Une rencontre de quatre heures a eu lieu entre deux hommes d’État, d’après les informations fournies par la chaîne de télévision d’État CCTV. Mao Ning, qui est le porte-parole du ministère des Affaires étrangères de Chine, a déclaré lors d’un point presse habituel que le changement climatique représente une problématique à laquelle l’ensemble de l’humanité doit faire face.
Mao Ning a également souligné que la Chine est prête à discuter des enjeux climatiques avec les États-Unis et à collaborer avec eux pour surmonter les défis et améliorer le niveau de vie des générations présentes et à venir. Le dialogue sur le climat avait été interrompu depuis presque un an, la Chine ayant décidé de le suspendre pour manifester son mécontentement suite à la visite de Nancy Pelosi à Taïwan, qui était à l’époque la présidente de la Chambre des représentants des États-Unis.
Il semble à présent que le contexte soit propice à la reprise des pourparlers, malgré la volonté affichée de Washington de rester ferme sur cette question. John Kerry compte demander à la Chine de ne pas utiliser son statut de pays en développement comme une excuse pour minimiser son engagement envers la lutte contre le changement climatique, comme l’a révélé dimanche sur CNN Jake Sullivan, le conseiller à la sécurité nationale du président américain.
La “responsabilité”
Comme l’a signalé M. Sullivan, chaque nation, y compris la Chine, a la responsabilité de diminuer ses émissions. Il a également souligné que le monde devrait davantage encourager la Chine, voire la pousser à mettre en œuvre des actions plus radicales pour réduire ses émissions.
La deuxième économie mondiale a encore beaucoup à faire à cet égard et M. Kerry soulignera ce point lors de sa visite à Pékin, qui durera jusqu’à mercredi. Les voyages depuis Washington se sont multipliés ces derniers mois dans le but de renforcer les relations diplomatiques : le secrétaire d’État américain Antony Blinken s’est rendu en Chine en juin, suivi de la secrétaire américaine au Trésor Janet Yellen début juillet.

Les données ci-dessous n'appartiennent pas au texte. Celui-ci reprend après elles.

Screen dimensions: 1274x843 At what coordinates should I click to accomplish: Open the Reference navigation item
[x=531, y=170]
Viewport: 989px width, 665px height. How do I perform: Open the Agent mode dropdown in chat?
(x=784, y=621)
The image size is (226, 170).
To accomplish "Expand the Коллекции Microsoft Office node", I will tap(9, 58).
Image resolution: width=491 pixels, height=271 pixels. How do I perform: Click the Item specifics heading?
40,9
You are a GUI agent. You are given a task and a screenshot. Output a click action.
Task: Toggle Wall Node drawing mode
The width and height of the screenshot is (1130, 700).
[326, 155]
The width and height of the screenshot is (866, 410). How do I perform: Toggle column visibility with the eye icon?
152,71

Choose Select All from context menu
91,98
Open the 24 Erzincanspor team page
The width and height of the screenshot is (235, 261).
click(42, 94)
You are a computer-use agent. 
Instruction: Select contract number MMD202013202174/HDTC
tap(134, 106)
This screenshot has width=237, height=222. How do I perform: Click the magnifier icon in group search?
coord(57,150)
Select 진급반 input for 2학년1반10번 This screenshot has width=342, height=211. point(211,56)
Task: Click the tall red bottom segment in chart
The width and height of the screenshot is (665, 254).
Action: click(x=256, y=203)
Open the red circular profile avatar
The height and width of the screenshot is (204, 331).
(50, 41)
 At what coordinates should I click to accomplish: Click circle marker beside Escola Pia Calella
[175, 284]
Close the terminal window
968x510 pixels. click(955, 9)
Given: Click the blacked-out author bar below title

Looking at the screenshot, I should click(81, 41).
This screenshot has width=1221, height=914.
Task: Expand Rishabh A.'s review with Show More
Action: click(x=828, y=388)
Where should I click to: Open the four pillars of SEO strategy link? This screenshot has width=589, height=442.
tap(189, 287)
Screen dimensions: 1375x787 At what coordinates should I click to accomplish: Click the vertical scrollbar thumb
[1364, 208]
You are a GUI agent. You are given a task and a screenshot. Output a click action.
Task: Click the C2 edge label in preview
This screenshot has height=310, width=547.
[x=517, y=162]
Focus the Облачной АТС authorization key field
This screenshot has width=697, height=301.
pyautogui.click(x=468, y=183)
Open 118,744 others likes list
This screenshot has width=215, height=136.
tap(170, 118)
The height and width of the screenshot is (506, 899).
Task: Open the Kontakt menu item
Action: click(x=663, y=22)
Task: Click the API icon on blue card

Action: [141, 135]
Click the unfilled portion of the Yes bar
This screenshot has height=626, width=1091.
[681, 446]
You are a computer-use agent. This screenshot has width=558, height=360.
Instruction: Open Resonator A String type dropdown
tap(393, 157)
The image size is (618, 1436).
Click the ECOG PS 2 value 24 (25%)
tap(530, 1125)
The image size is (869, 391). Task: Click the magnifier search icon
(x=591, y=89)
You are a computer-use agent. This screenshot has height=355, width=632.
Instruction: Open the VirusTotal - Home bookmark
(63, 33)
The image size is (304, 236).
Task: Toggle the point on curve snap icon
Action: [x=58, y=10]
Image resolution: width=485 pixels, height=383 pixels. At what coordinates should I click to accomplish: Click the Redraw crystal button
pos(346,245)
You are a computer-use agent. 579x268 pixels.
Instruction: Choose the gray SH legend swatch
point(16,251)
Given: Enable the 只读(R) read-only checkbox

La visite de M. Kerry, qui est sa troisième depuis qu’il a pris ses fonctions en 2021, intervient alors que l’impact du changement climatique se ressent fortement à l’échelle mondiale, avec des vagues de chaleur dans de nombreuses régions du monde. L’administration Biden considère que le climat est l’un des domaines dans lesquels les deux puissances, qui sont en concurrence acharnée, peuvent collaborer.
Une “volonté commune”
Chunping Xie, chercheur principal à l’Institut de recherche Grantham sur le changement climatique et l’environnement, explique que la visite de M. Kerry et la reprise des discussions sur le climat soulignent l’importance cruciale des efforts coordonnés pour faire face à la crise climatique.
Elle ajoute également que cela démontre leur volonté commune de naviguer dans une relation géopolitique complexe pour promouvoir l’intérêt général. La Chine, qui est le plus grand émetteur mondial de gaz à effet de serre – responsables du changement climatique -, s’est engagée à atteindre son pic d’émissions de CO2 d’ici 2030, puis la neutralité carbone d’ici 2060.
Le président Xi Jinping a également affirmé que son pays diminuerait son utilisation du charbon à partir de 2026. Cependant, les autorités ont autorisé en avril une augmentation de la capacité de production d’électricité à partir du charbon, suscitant des doutes sur le respect de ses objectifs climatiques.
Quels sont les attentes de cette visite ? Lauri Myllyvirta, analyste principal au Centre de recherche sur l’énergie et l’air propre, espère qu’au moins des progrès pourront être réalisés sur le plan d’action concernant le méthane.
Le méthane était le principal point d’accord dans la déclaration commune des deux pays après les négociations climatiques de Glasgow en 2021. Cependant, selon Mme Myllyvirta, aucun progrès significatif n’a été réalisé par la Chine depuis cette époque. Elle estime que Pékin pourrait se fixer un objectif plus ambitieux dans ce domaine, mais que cela nécessitera plus qu’une simple visite de M. Kerry pour y parvenir.